• CHALLENGE
Please reproduce each of the records below word for word.

------------------------------

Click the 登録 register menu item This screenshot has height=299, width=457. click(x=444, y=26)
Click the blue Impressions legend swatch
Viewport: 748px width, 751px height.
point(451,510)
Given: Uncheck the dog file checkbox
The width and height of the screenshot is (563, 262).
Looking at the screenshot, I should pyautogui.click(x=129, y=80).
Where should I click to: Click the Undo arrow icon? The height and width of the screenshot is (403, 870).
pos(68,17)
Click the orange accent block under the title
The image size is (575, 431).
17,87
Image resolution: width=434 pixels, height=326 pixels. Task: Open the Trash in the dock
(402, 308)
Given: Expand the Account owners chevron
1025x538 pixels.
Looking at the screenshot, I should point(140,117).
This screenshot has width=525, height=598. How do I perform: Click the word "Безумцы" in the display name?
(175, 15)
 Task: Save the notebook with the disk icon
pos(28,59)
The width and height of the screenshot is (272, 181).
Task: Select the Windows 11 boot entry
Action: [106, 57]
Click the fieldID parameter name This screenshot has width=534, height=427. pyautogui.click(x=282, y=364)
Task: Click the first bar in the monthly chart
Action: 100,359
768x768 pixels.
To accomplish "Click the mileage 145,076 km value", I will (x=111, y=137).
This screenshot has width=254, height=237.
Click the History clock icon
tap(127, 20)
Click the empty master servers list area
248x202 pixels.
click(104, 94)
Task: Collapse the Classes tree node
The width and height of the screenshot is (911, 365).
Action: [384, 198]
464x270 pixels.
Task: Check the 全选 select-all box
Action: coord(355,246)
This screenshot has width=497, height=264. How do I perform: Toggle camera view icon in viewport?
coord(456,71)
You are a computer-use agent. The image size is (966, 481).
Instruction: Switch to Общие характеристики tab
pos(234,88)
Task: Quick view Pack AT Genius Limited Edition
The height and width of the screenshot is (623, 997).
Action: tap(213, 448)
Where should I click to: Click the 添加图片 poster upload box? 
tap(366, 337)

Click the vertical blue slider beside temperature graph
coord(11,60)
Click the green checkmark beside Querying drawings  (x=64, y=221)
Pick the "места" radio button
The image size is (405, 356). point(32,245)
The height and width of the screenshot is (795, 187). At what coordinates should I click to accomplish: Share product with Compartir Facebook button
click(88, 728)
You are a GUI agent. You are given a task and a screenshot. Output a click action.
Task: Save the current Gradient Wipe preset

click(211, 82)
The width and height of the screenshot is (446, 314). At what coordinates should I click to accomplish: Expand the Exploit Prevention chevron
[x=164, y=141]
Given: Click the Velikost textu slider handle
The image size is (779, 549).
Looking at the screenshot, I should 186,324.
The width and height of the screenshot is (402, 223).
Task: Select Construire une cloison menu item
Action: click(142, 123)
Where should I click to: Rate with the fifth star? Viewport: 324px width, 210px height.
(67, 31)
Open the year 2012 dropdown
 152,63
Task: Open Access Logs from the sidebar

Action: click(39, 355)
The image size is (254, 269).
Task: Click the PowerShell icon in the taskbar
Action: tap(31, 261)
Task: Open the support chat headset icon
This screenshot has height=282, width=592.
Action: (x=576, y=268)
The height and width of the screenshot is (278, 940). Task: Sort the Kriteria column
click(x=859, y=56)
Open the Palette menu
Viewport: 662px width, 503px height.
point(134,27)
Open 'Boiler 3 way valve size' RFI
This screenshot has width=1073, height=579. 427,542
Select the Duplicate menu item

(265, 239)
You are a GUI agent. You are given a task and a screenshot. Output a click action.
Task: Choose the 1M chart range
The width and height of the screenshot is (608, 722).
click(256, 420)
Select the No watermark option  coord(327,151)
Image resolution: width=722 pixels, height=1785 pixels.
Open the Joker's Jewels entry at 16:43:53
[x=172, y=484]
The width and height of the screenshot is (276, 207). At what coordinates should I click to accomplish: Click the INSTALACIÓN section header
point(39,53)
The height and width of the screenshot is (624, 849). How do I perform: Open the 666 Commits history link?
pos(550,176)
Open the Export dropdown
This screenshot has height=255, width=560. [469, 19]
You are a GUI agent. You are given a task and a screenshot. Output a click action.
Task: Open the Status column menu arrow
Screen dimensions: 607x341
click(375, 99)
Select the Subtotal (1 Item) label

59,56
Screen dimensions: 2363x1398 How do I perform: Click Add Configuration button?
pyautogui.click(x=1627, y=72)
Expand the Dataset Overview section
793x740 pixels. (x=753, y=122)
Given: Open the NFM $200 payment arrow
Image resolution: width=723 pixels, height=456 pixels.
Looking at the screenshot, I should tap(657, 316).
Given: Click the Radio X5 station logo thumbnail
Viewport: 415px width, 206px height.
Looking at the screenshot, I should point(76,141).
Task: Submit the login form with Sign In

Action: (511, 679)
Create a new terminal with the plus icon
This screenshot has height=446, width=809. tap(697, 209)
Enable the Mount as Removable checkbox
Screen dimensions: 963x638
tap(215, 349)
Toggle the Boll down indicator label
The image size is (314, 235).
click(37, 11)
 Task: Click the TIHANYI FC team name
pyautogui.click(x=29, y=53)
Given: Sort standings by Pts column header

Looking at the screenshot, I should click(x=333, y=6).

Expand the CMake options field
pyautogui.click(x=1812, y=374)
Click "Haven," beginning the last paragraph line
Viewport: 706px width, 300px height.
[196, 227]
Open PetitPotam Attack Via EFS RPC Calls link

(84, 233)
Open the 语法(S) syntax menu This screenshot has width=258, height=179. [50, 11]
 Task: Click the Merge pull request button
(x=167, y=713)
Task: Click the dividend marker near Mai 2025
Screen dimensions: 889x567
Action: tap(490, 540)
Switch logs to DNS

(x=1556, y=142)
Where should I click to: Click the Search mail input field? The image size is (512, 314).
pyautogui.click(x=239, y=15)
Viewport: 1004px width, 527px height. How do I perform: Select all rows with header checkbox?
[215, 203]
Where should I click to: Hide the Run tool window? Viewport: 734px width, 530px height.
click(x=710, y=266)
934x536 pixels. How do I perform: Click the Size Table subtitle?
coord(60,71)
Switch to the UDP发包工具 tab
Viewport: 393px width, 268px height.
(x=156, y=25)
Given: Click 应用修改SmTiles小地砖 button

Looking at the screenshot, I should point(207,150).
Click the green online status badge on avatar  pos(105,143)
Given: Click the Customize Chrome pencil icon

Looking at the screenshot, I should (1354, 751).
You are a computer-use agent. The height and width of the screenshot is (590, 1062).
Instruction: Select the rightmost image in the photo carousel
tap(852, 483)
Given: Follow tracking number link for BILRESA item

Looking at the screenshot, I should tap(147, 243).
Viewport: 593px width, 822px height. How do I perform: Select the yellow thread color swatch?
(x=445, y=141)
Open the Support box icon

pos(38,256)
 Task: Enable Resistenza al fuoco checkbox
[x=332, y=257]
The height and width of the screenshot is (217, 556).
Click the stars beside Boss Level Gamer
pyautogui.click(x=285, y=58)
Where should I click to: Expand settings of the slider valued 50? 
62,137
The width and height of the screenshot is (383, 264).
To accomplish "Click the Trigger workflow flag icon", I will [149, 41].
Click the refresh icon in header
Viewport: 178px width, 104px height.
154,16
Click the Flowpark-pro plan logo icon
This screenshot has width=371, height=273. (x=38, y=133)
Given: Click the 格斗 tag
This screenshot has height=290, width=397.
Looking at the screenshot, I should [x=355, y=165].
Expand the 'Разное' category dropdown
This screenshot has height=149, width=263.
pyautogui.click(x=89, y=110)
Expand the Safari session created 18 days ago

------------------------------

• REPLY
Click the 登録 register menu item This screenshot has height=299, width=457. click(x=444, y=26)
Click the blue Impressions legend swatch
Viewport: 748px width, 751px height.
point(451,510)
Given: Uncheck the dog file checkbox
The width and height of the screenshot is (563, 262).
Looking at the screenshot, I should pyautogui.click(x=129, y=80).
Where should I click to: Click the Undo arrow icon? The height and width of the screenshot is (403, 870).
pos(68,17)
Click the orange accent block under the title
The image size is (575, 431).
17,87
Image resolution: width=434 pixels, height=326 pixels. Task: Open the Trash in the dock
(402, 308)
Given: Expand the Account owners chevron
1025x538 pixels.
Looking at the screenshot, I should point(140,117).
This screenshot has width=525, height=598. How do I perform: Click the word "Безумцы" in the display name?
(175, 15)
 Task: Save the notebook with the disk icon
pos(28,59)
The width and height of the screenshot is (272, 181).
Task: Select the Windows 11 boot entry
Action: [106, 57]
Click the fieldID parameter name This screenshot has width=534, height=427. pyautogui.click(x=282, y=364)
Task: Click the first bar in the monthly chart
Action: 100,359
768x768 pixels.
To accomplish "Click the mileage 145,076 km value", I will (x=111, y=137).
This screenshot has width=254, height=237.
Click the History clock icon
tap(127, 20)
Click the empty master servers list area
248x202 pixels.
click(104, 94)
Task: Collapse the Classes tree node
The width and height of the screenshot is (911, 365).
Action: [384, 198]
464x270 pixels.
Task: Check the 全选 select-all box
Action: coord(355,246)
This screenshot has width=497, height=264. How do I perform: Toggle camera view icon in viewport?
coord(456,71)
You are a computer-use agent. The image size is (966, 481).
Instruction: Switch to Общие характеристики tab
pos(234,88)
Task: Quick view Pack AT Genius Limited Edition
The height and width of the screenshot is (623, 997).
Action: tap(213, 448)
Where should I click to: Click the 添加图片 poster upload box? 
tap(366, 337)

Click the vertical blue slider beside temperature graph
coord(11,60)
Click the green checkmark beside Querying drawings  (x=64, y=221)
Pick the "места" radio button
The image size is (405, 356). point(32,245)
The height and width of the screenshot is (795, 187). At what coordinates should I click to accomplish: Share product with Compartir Facebook button
click(88, 728)
You are a GUI agent. You are given a task and a screenshot. Output a click action.
Task: Save the current Gradient Wipe preset

click(211, 82)
The width and height of the screenshot is (446, 314). At what coordinates should I click to accomplish: Expand the Exploit Prevention chevron
[x=164, y=141]
Given: Click the Velikost textu slider handle
The image size is (779, 549).
Looking at the screenshot, I should 186,324.
The width and height of the screenshot is (402, 223).
Task: Select Construire une cloison menu item
Action: click(142, 123)
Where should I click to: Rate with the fifth star? Viewport: 324px width, 210px height.
(67, 31)
Open the year 2012 dropdown
 152,63
Task: Open Access Logs from the sidebar

Action: click(39, 355)
The image size is (254, 269).
Task: Click the PowerShell icon in the taskbar
Action: tap(31, 261)
Task: Open the support chat headset icon
This screenshot has height=282, width=592.
Action: (x=576, y=268)
The height and width of the screenshot is (278, 940). Task: Sort the Kriteria column
click(x=859, y=56)
Open the Palette menu
Viewport: 662px width, 503px height.
point(134,27)
Open 'Boiler 3 way valve size' RFI
This screenshot has width=1073, height=579. 427,542
Select the Duplicate menu item

(265, 239)
You are a GUI agent. You are given a task and a screenshot. Output a click action.
Task: Choose the 1M chart range
The width and height of the screenshot is (608, 722).
click(256, 420)
Select the No watermark option  coord(327,151)
Image resolution: width=722 pixels, height=1785 pixels.
Open the Joker's Jewels entry at 16:43:53
[x=172, y=484]
The width and height of the screenshot is (276, 207). At what coordinates should I click to accomplish: Click the INSTALACIÓN section header
point(39,53)
The height and width of the screenshot is (624, 849). How do I perform: Open the 666 Commits history link?
pos(550,176)
Open the Export dropdown
This screenshot has height=255, width=560. [469, 19]
You are a GUI agent. You are given a task and a screenshot. Output a click action.
Task: Open the Status column menu arrow
Screen dimensions: 607x341
click(375, 99)
Select the Subtotal (1 Item) label

59,56
Screen dimensions: 2363x1398 How do I perform: Click Add Configuration button?
pyautogui.click(x=1627, y=72)
Expand the Dataset Overview section
793x740 pixels. (x=753, y=122)
Given: Open the NFM $200 payment arrow
Image resolution: width=723 pixels, height=456 pixels.
Looking at the screenshot, I should tap(657, 316).
Given: Click the Radio X5 station logo thumbnail
Viewport: 415px width, 206px height.
Looking at the screenshot, I should point(76,141).
Task: Submit the login form with Sign In

Action: (511, 679)
Create a new terminal with the plus icon
This screenshot has height=446, width=809. tap(697, 209)
Enable the Mount as Removable checkbox
Screen dimensions: 963x638
tap(215, 349)
Toggle the Boll down indicator label
The image size is (314, 235).
click(37, 11)
 Task: Click the TIHANYI FC team name
pyautogui.click(x=29, y=53)
Given: Sort standings by Pts column header

Looking at the screenshot, I should click(x=333, y=6).

Expand the CMake options field
pyautogui.click(x=1812, y=374)
Click "Haven," beginning the last paragraph line
Viewport: 706px width, 300px height.
[196, 227]
Open PetitPotam Attack Via EFS RPC Calls link

(84, 233)
Open the 语法(S) syntax menu This screenshot has width=258, height=179. [50, 11]
 Task: Click the Merge pull request button
(x=167, y=713)
Task: Click the dividend marker near Mai 2025
Screen dimensions: 889x567
Action: tap(490, 540)
Switch logs to DNS

(x=1556, y=142)
Where should I click to: Click the Search mail input field? The image size is (512, 314).
pyautogui.click(x=239, y=15)
Viewport: 1004px width, 527px height. How do I perform: Select all rows with header checkbox?
[215, 203]
Where should I click to: Hide the Run tool window? Viewport: 734px width, 530px height.
click(x=710, y=266)
934x536 pixels. How do I perform: Click the Size Table subtitle?
coord(60,71)
Switch to the UDP发包工具 tab
Viewport: 393px width, 268px height.
(x=156, y=25)
Given: Click 应用修改SmTiles小地砖 button

Looking at the screenshot, I should point(207,150).
Click the green online status badge on avatar  pos(105,143)
Given: Click the Customize Chrome pencil icon

Looking at the screenshot, I should (1354, 751).
You are a computer-use agent. The height and width of the screenshot is (590, 1062).
Instruction: Select the rightmost image in the photo carousel
tap(852, 483)
Given: Follow tracking number link for BILRESA item

Looking at the screenshot, I should tap(147, 243).
Viewport: 593px width, 822px height. How do I perform: Select the yellow thread color swatch?
(x=445, y=141)
Open the Support box icon

pos(38,256)
 Task: Enable Resistenza al fuoco checkbox
[x=332, y=257]
The height and width of the screenshot is (217, 556).
Click the stars beside Boss Level Gamer
pyautogui.click(x=285, y=58)
Where should I click to: Expand settings of the slider valued 50? 
62,137
The width and height of the screenshot is (383, 264).
To accomplish "Click the Trigger workflow flag icon", I will [149, 41].
Click the refresh icon in header
Viewport: 178px width, 104px height.
154,16
Click the Flowpark-pro plan logo icon
This screenshot has width=371, height=273. (x=38, y=133)
Given: Click the 格斗 tag
This screenshot has height=290, width=397.
Looking at the screenshot, I should [x=355, y=165].
Expand the 'Разное' category dropdown
This screenshot has height=149, width=263.
pyautogui.click(x=89, y=110)
Expand the Safari session created 18 days ago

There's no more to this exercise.